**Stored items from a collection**
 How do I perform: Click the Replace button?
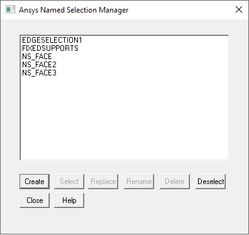point(103,182)
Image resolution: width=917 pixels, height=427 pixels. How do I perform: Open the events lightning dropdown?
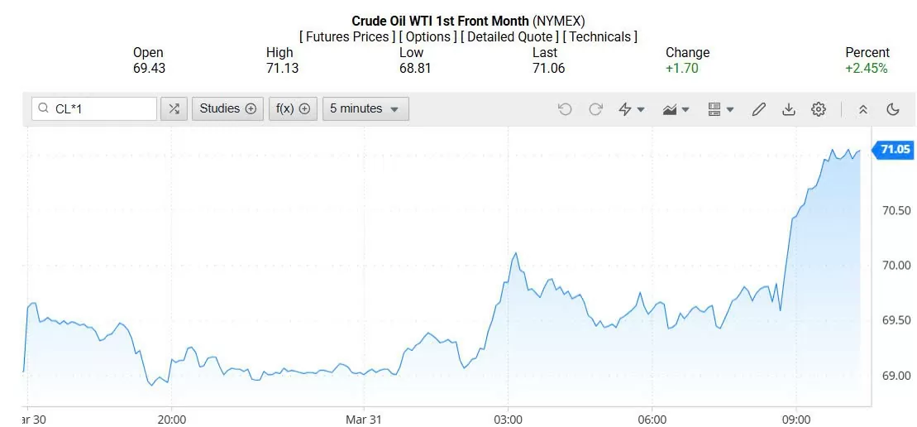click(x=632, y=109)
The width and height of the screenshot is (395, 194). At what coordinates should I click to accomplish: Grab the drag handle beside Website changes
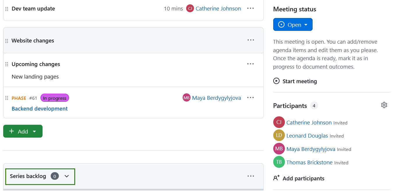(x=6, y=40)
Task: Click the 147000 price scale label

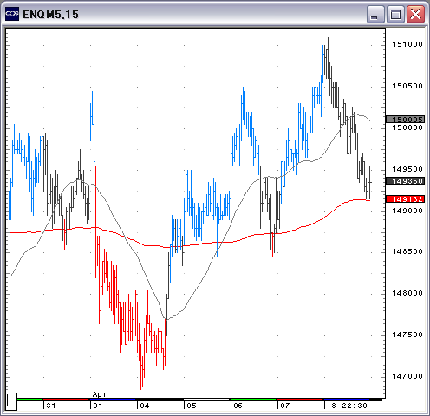Action: click(x=407, y=376)
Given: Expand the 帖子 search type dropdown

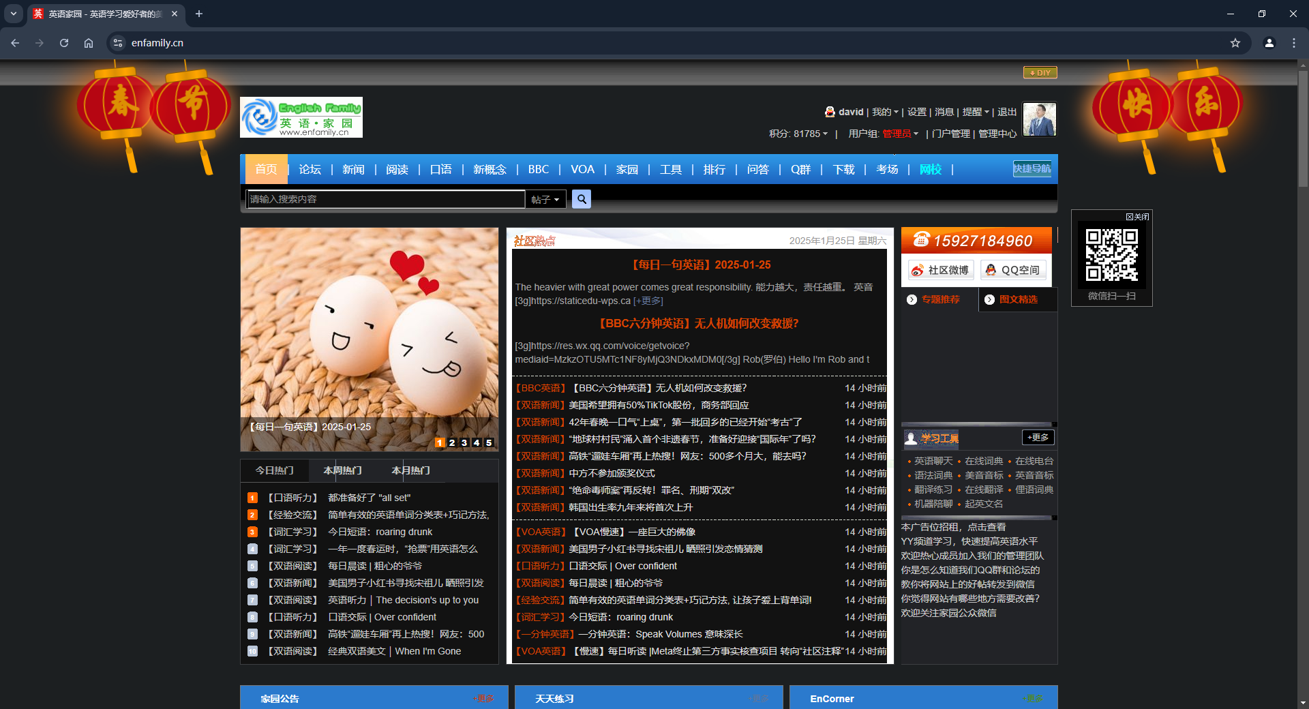Looking at the screenshot, I should [x=545, y=200].
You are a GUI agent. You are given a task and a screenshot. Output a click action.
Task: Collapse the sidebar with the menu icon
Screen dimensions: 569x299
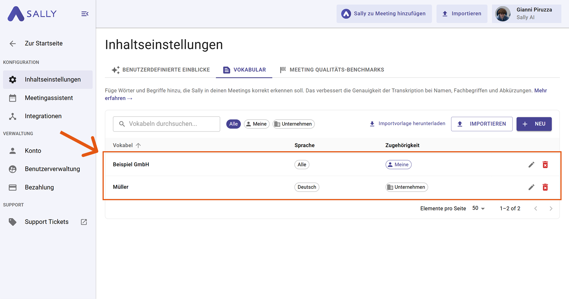pyautogui.click(x=85, y=14)
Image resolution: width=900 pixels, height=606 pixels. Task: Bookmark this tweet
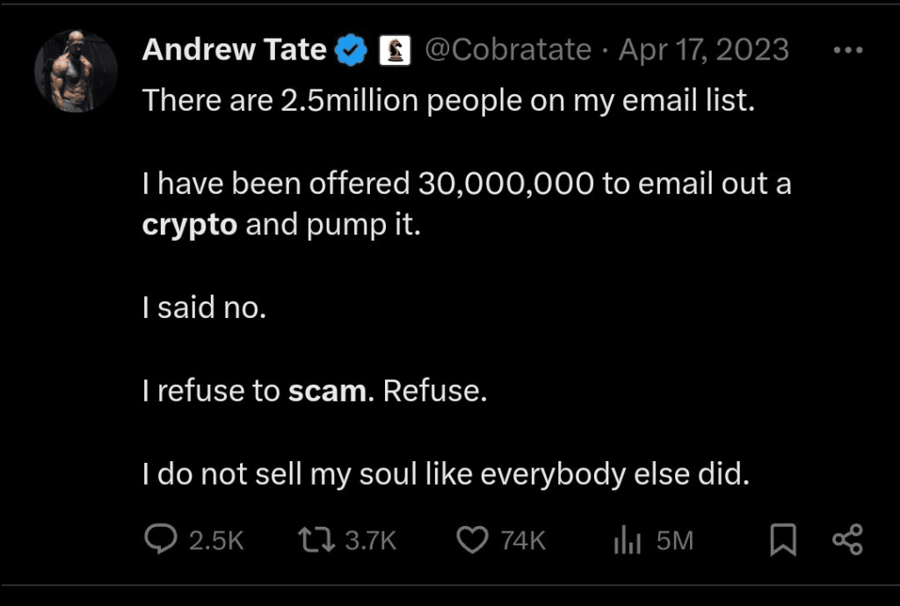click(782, 539)
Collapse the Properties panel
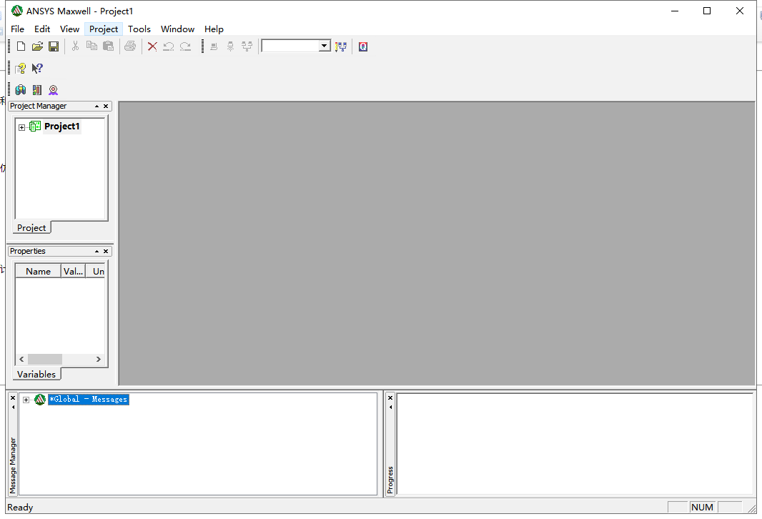This screenshot has height=519, width=762. [x=97, y=251]
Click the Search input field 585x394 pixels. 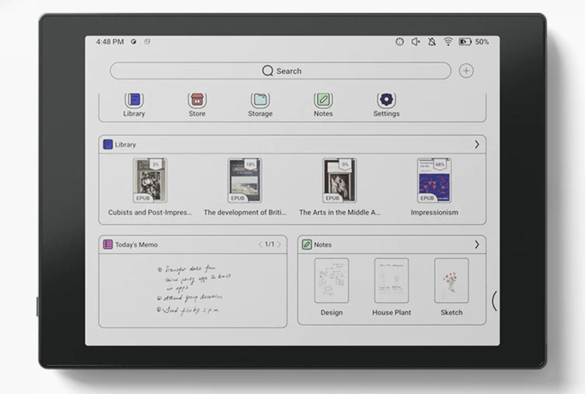[x=281, y=71]
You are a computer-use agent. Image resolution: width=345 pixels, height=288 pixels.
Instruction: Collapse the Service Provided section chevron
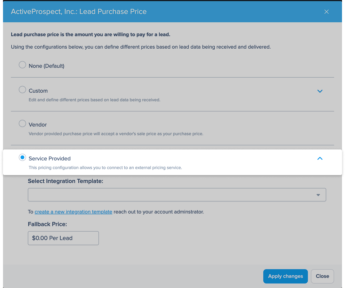tap(320, 158)
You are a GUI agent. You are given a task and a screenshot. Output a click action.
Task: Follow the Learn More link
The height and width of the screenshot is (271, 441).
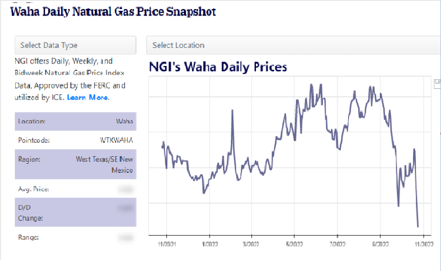click(x=87, y=97)
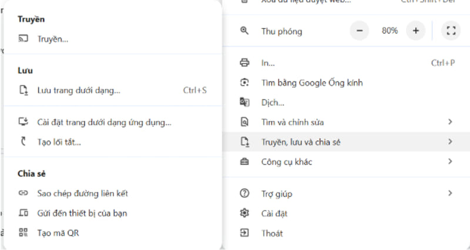Click the install app icon for Cài đặt trang
Screen dimensions: 470x250
24,122
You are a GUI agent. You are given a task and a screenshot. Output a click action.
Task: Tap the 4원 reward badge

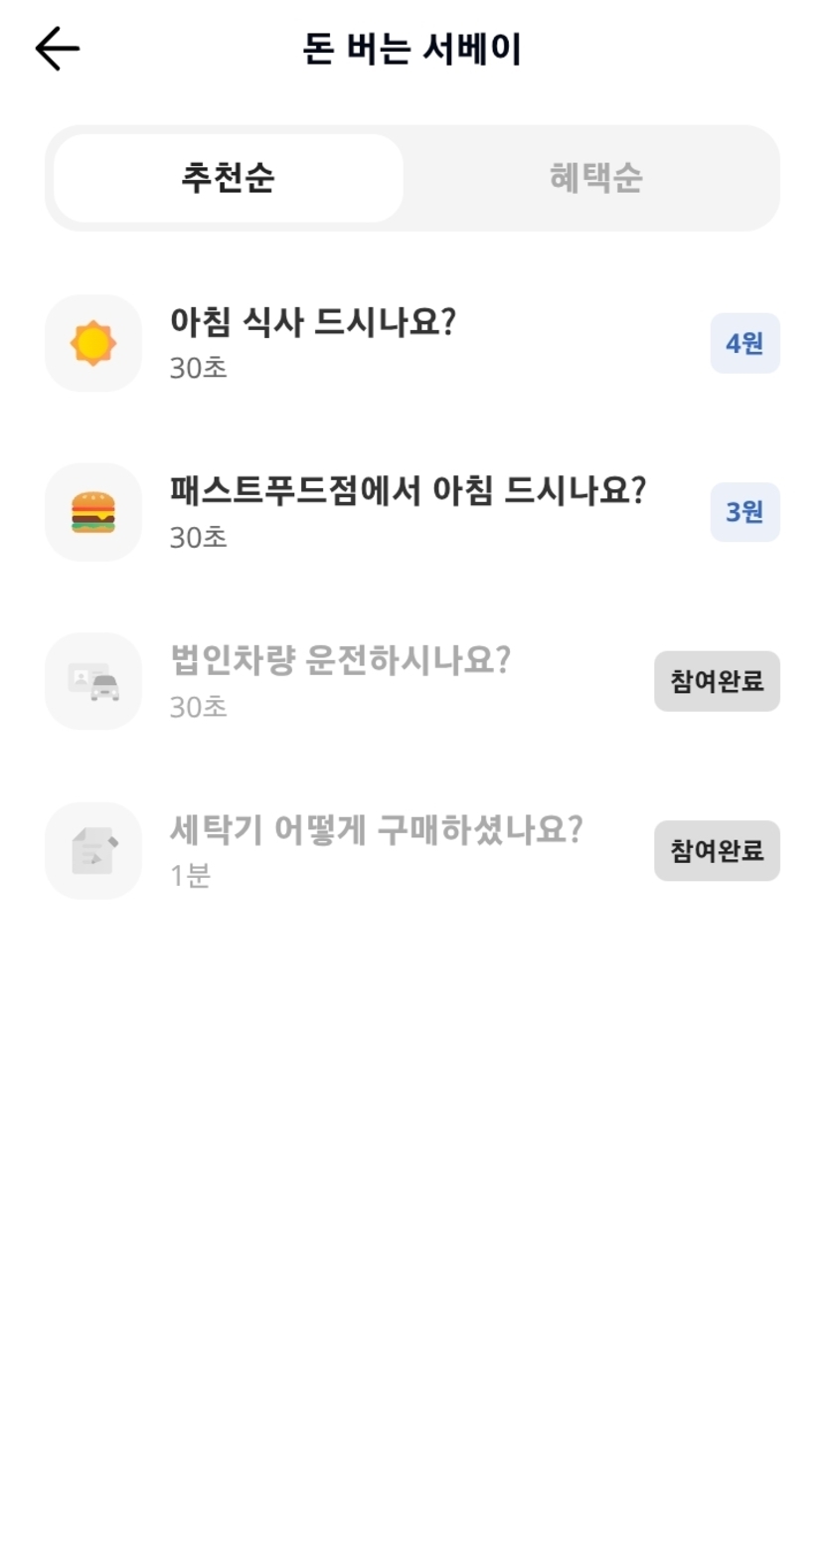(744, 343)
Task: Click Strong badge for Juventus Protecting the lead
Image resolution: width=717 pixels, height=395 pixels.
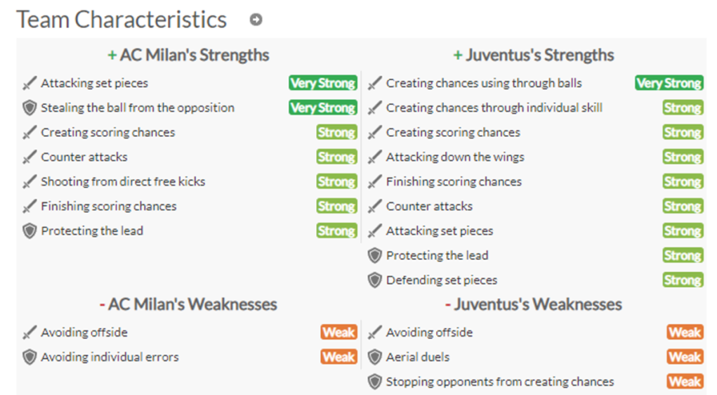Action: pos(683,255)
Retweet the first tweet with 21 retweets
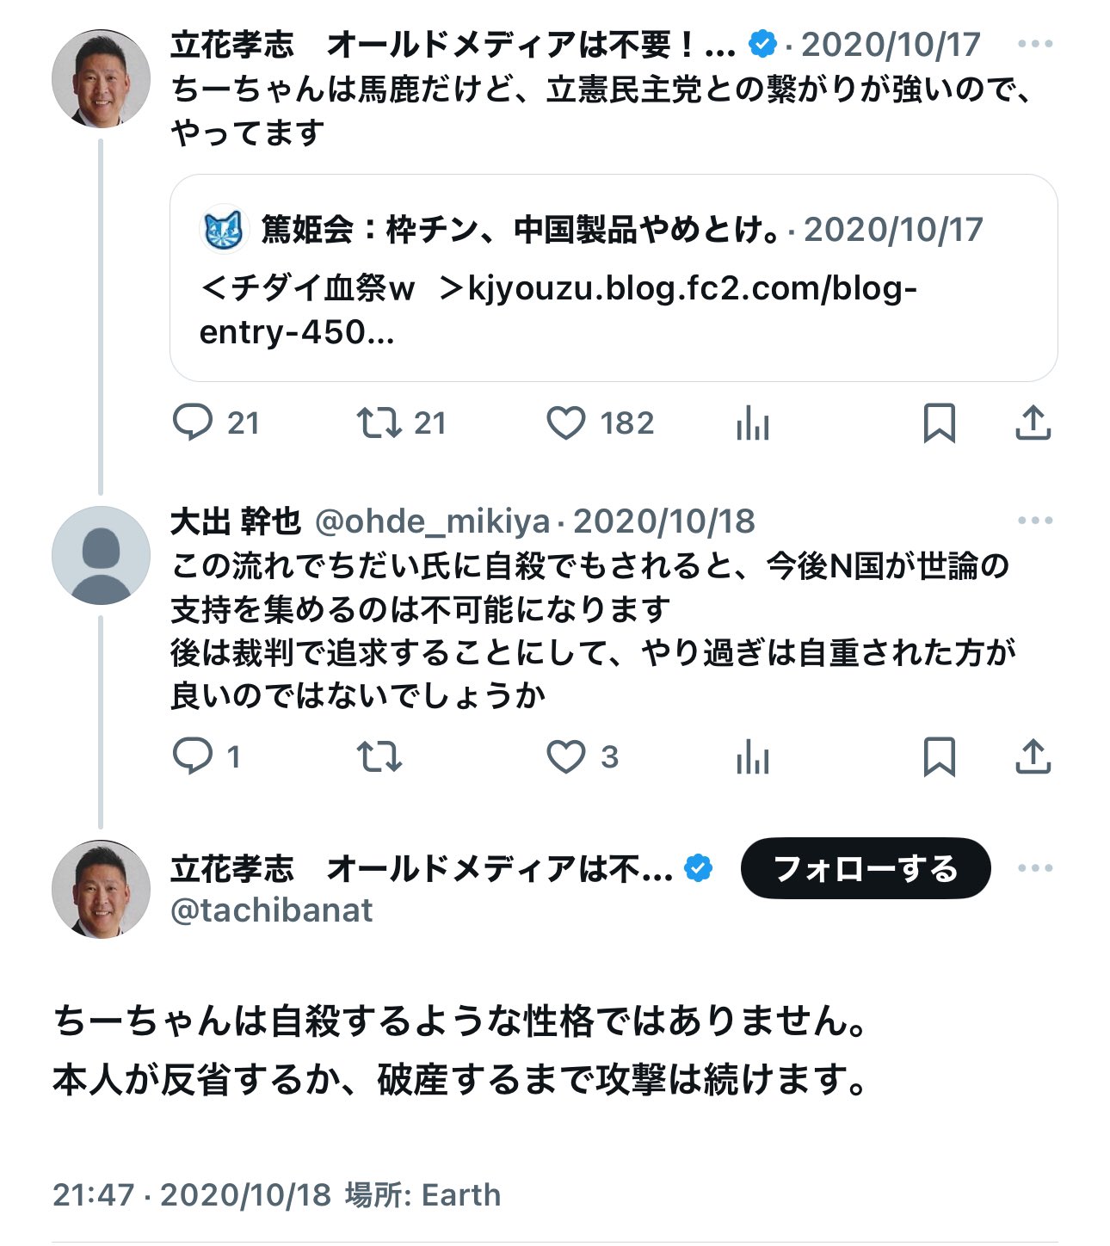Viewport: 1110px width, 1246px height. (x=379, y=423)
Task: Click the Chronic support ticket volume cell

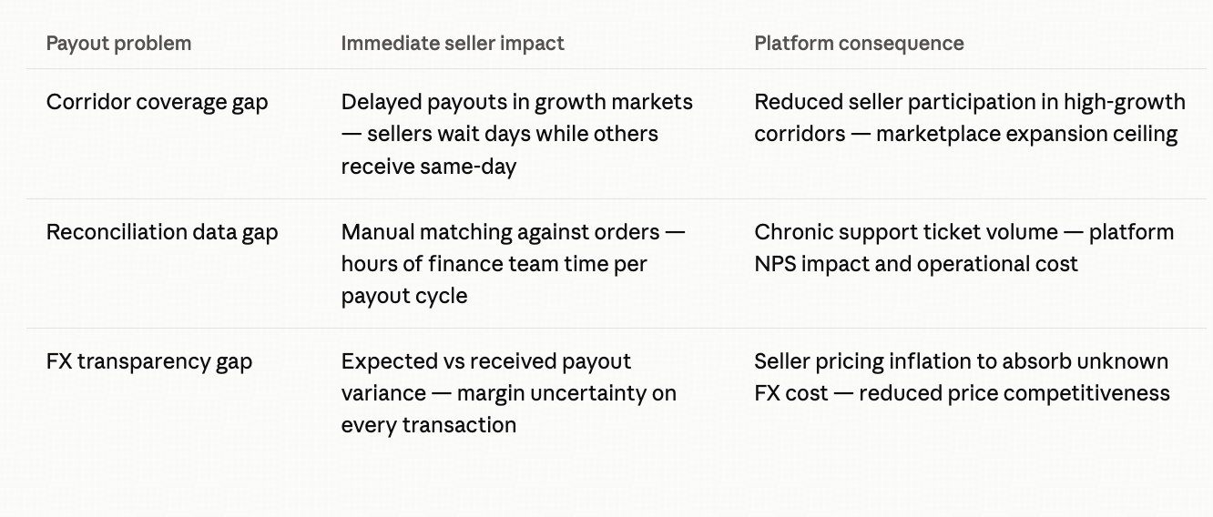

**TASK STATEMENT**
What is the exact wording of the lines from the one bearing "Retweet the first tweet with 21 retweets" through the final line of the records above? Write it out without the pictures.

**WRITTEN SOLUTION**
Retweet the first tweet with 21 retweets
Viewport: 1110px width, 1246px height. (x=379, y=423)
Task: Click the Chronic support ticket volume cell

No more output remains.